● **What you will do**:
Output the line with "Screen dimensions: 1907x1907" and every following line to the end of the material, exactly as they appear.

● **Data for this exercise**:
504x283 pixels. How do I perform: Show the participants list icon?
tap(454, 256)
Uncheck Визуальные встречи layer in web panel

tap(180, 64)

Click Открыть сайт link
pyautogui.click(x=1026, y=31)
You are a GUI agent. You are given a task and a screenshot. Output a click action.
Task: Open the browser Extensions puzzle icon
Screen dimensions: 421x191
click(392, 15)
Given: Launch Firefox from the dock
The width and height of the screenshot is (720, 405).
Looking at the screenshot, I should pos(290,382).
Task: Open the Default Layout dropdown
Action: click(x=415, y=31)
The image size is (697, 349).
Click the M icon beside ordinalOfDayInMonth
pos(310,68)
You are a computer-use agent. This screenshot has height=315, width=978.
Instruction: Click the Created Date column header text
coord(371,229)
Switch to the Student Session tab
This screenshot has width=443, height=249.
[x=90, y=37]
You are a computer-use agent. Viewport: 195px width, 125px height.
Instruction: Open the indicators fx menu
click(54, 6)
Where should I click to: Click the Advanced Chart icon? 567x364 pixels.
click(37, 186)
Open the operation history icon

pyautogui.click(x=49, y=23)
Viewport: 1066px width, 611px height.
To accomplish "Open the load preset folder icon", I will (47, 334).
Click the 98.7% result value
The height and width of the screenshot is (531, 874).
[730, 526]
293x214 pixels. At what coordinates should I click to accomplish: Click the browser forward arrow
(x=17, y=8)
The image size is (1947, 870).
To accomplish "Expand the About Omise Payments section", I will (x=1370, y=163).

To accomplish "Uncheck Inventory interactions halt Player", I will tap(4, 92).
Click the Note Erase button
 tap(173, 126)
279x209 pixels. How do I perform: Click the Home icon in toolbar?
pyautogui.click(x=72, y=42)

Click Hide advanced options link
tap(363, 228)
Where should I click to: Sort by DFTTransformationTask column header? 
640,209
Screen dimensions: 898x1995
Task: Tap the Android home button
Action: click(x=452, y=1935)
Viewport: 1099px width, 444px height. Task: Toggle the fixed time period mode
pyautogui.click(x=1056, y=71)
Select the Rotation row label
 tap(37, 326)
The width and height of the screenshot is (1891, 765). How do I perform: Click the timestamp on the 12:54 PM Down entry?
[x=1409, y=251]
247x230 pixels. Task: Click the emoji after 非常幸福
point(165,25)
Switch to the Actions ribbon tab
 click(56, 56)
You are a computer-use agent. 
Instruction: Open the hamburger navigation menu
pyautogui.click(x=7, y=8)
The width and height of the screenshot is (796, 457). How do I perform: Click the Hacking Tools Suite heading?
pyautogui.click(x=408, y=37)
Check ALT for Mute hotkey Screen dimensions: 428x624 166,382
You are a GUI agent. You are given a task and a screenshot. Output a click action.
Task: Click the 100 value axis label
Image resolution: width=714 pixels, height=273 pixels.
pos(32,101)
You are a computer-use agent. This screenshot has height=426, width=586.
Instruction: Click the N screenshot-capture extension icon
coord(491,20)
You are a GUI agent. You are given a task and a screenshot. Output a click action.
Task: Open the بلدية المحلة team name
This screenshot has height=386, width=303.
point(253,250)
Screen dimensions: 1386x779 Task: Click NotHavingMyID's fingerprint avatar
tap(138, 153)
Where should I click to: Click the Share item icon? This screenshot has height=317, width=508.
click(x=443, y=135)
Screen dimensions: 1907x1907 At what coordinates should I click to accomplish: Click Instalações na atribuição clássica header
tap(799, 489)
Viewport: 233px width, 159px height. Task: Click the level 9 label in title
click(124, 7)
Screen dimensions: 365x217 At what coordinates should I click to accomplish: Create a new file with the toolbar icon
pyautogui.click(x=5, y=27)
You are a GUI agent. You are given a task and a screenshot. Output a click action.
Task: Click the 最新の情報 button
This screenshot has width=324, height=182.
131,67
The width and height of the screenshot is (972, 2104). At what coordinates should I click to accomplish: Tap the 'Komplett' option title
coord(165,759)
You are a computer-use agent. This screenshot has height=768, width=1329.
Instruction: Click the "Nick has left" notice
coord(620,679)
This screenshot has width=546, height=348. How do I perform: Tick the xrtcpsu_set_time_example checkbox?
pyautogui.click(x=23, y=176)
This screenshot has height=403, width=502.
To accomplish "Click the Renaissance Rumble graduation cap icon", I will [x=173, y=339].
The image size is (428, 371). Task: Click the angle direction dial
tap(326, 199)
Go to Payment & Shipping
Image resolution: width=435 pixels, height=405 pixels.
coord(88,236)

● **Result below**:
Screen dimensions: 1907x1907 At what coordinates should I click to accomplish: Click Instalações na atribuição clássica header
tap(799, 489)
Viewport: 233px width, 159px height. Task: Click the level 9 label in title
click(124, 7)
Screen dimensions: 365x217 At what coordinates should I click to accomplish: Create a new file with the toolbar icon
pyautogui.click(x=5, y=27)
You are a GUI agent. You are given a task and a screenshot. Output a click action.
Task: Click the 最新の情報 button
This screenshot has width=324, height=182.
131,67
The width and height of the screenshot is (972, 2104). At what coordinates should I click to accomplish: Tap the 'Komplett' option title
coord(165,759)
You are a computer-use agent. This screenshot has height=768, width=1329.
Instruction: Click the "Nick has left" notice
coord(620,679)
This screenshot has width=546, height=348. How do I perform: Tick the xrtcpsu_set_time_example checkbox?
pyautogui.click(x=23, y=176)
This screenshot has height=403, width=502.
To accomplish "Click the Renaissance Rumble graduation cap icon", I will [x=173, y=339].
The image size is (428, 371). Task: Click the angle direction dial
tap(326, 199)
Go to Payment & Shipping
Image resolution: width=435 pixels, height=405 pixels.
coord(88,236)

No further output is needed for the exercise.